Desde hace mucho tiempo, las aguas turquesas del Caribe no veían un despliegue naval estadounidense tan robusto que no fuese un ejercicio. Con el envío de tres destructores, tres buques de asalto anfibio, un submarino y aviones de exploración aeromaritíma, el gobierno de Donald Trump ha decidido levantar un muro de acero en torno a Venezuela para forzar a Nicolás Maduro a detener el flujo de drogas que sale de su país.
Al elevar la recompensa por la cabeza del dictador venezolano a US$ 50 millones y sindicarlo como el líder de esa plataforma criminal-militar conocida como Cartel de los Soles, Washington ya había dejado en claro que situaba a Maduro en la cúspide de una pirámide de dos caras: una legal, donde se encuentra la economía basada en la exportación de petróleo —tanqueros de Chevron incluidos— y otra ilegal, donde fluye todo el tráfico de cocaína. La coincidencia es que ambas necesitan acceso al mar.
Estimaciones de inteligencia estadounidense cifran en 500 las toneladas del alcaloide al año que son exportadas producto de la colaboración o negligencia del régimen bolivariano, mientras el capítulo local de Transparencia Internacional sostiene que el valor de las actividades ilícitas con algún patrocinio estatal llegaría al 16% del PIB. Para un gobierno que reprime férreamente a la oposición y ha logrado sobrevivir 25 años, el argumento de que no controla las rutas marítimas y aéreas que se originan desde el país resulta muy poco convincente, sino inverosímil.
Si con la amenaza de aumentos de aranceles Trump forzó al gobierno de México a mejorar la vigilancia de la frontera común mediante el envío de 10.000 tropas, en el caso de Venezuela optó por desempolvar la diplomacia de las cañoneras, que no es otra cosa que la búsqueda de objetivos de política exterior con la ayuda de exhibiciones visibles de poderío naval. Una herramienta muy empleada por Estados Unidos y potencias europeas en el siglo XIX y algo menos en el siglo XX.
La diplomacia de las cañoneras, por lo demás, admite distintas modalidades. Por ejemplo, existe una “expresiva” donde los buques se despliegan para enfatizar actitudes, reforzar mensajes que de otro modo serían poco convincentes o generar un impacto psicológico. También está la “catalizadora”, donde las fuerzas navales actúan como elemento disuasivo para influir en los acontecimientos en una situación que podría volverse hostil o contraria a los intereses del Estado.
La primera parece explicar mejor, por ahora, lo que empezará a ocurrir en el Caribe —sin descartar la posibilidad de ir hacia la segunda—. Mientras es probable que aumente la intensidad de las operaciones de interdicción marítima estadounidenses, Maduro y compañía se verán obligados a perseguir el tráfico de drogas para intentar demostrar que no están tan involucrados en esa actividad.
Al parecer, las consecuencias no demoran en llegar.

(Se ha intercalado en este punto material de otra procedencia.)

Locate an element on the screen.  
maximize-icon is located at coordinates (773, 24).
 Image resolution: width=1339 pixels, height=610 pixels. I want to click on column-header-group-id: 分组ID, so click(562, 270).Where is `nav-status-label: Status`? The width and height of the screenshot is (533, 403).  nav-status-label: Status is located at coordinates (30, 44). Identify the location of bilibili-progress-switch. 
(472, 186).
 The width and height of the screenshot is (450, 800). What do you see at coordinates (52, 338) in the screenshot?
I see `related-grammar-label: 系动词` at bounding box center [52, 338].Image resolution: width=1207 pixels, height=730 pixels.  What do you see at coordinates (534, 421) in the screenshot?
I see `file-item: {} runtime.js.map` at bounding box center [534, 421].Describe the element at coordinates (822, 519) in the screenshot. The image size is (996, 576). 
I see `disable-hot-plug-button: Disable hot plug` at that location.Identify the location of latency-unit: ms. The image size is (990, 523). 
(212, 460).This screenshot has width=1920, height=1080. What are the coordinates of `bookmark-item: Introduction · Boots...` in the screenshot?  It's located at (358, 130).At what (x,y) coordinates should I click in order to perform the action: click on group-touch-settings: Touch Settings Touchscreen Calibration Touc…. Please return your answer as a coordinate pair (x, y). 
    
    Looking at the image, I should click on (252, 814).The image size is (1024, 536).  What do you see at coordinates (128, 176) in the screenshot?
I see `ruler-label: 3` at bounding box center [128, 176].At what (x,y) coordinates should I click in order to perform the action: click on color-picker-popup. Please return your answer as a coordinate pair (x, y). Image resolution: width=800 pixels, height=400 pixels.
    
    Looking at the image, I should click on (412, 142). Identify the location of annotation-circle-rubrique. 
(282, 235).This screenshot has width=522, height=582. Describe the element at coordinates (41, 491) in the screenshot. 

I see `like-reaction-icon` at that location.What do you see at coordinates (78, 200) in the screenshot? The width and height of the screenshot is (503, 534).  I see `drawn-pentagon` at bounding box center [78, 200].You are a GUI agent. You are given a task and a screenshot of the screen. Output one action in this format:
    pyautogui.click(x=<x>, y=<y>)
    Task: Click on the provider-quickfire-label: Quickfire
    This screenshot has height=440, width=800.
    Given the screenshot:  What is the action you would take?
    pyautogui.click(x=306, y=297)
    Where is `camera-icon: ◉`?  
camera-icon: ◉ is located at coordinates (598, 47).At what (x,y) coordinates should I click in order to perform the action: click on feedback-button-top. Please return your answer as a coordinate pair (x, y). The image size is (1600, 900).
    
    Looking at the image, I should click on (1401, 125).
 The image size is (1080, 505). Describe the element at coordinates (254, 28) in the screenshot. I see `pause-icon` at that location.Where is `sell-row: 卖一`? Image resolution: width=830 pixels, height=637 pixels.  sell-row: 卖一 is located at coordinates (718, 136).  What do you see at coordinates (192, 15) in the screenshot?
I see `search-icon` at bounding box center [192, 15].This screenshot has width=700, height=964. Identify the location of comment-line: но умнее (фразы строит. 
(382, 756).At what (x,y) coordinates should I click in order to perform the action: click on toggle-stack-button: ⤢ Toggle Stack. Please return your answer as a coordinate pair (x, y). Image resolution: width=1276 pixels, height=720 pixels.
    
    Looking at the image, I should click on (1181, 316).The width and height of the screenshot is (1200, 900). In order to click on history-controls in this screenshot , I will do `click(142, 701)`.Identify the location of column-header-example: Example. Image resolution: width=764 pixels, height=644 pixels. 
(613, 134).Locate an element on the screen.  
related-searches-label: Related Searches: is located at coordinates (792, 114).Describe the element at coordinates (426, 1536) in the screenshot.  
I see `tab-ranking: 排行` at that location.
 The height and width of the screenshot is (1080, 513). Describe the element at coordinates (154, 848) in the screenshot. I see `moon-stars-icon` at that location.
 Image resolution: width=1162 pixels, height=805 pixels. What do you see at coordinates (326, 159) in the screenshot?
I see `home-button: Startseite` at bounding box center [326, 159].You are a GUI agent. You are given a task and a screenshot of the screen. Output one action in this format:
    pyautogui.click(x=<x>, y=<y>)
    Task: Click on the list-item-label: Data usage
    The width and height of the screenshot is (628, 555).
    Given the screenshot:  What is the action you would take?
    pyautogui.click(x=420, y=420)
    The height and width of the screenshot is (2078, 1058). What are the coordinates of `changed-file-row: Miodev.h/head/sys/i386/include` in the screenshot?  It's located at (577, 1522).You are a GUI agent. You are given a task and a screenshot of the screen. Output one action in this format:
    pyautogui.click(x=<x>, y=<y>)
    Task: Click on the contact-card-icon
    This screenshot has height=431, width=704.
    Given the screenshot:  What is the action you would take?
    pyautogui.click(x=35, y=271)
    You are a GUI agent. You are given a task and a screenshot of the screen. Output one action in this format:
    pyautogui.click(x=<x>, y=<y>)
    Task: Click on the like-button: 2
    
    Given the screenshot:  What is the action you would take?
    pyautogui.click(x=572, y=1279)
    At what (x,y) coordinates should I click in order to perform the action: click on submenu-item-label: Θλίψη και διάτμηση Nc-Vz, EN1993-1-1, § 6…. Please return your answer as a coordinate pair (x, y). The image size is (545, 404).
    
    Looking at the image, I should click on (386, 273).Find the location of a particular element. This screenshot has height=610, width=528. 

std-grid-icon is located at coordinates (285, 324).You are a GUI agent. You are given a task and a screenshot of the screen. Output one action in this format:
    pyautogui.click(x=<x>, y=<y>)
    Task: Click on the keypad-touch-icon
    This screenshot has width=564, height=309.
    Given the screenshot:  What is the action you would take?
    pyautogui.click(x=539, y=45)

Dejando de lado las patadas al aire, nombramientos exprés de generales y vacías campañas de movilización nacional, la Armada venezolana anunció el martes que desplegará buques, drones y 15.000 tropas para tareas antinarcóticos y al día siguiente dio a conocer la incautación de 2,8 toneladas de cocaína. Vaya eficiencia espontánea. No deja de impresionar el cambio de actitud que unos cuantos buques estadounidenses pueden provocar sin disparar una salva.
Si bien es cierto que toda la región se vería beneficiada por el fin del régimen bolivariano y su reemplazo por un gobierno democrático, ese no parece ser el objetivo de Washington, al menos hoy —ni los medios militares son suficientes ni Venezuela es Panamá 1989—. El subsecretario de Estado, Christopher Landau, aclaró que “veremos más acciones que enviarán mensajes, pero en última instancia, el pueblo venezolano tiene que alzarse y reclamar su propia libertad”.
Queda claro, entonces, que en esta época ya no existen mares periféricos cuando las grandes potencias intentan imponer su voluntad o modificar conductas (Rusia en el mar Negro; China en el mar del Sur de China o Estados Unidos en el Caribe). Ante este escenario, las fuerzas navales, con su flexibilidad propia, que les permite provocar desde efectos benignos hasta letales, emergen como las más indicadas para la diplomacia del siglo XXI, donde para hacer creíbles los mensajes, a veces, hay que envolverlos en acero, más unos cuantos misiles e infantes de marina a bordo. Si no, es cosa de preguntarle a Maduro si tiene ganas de ir a la playa en estos días.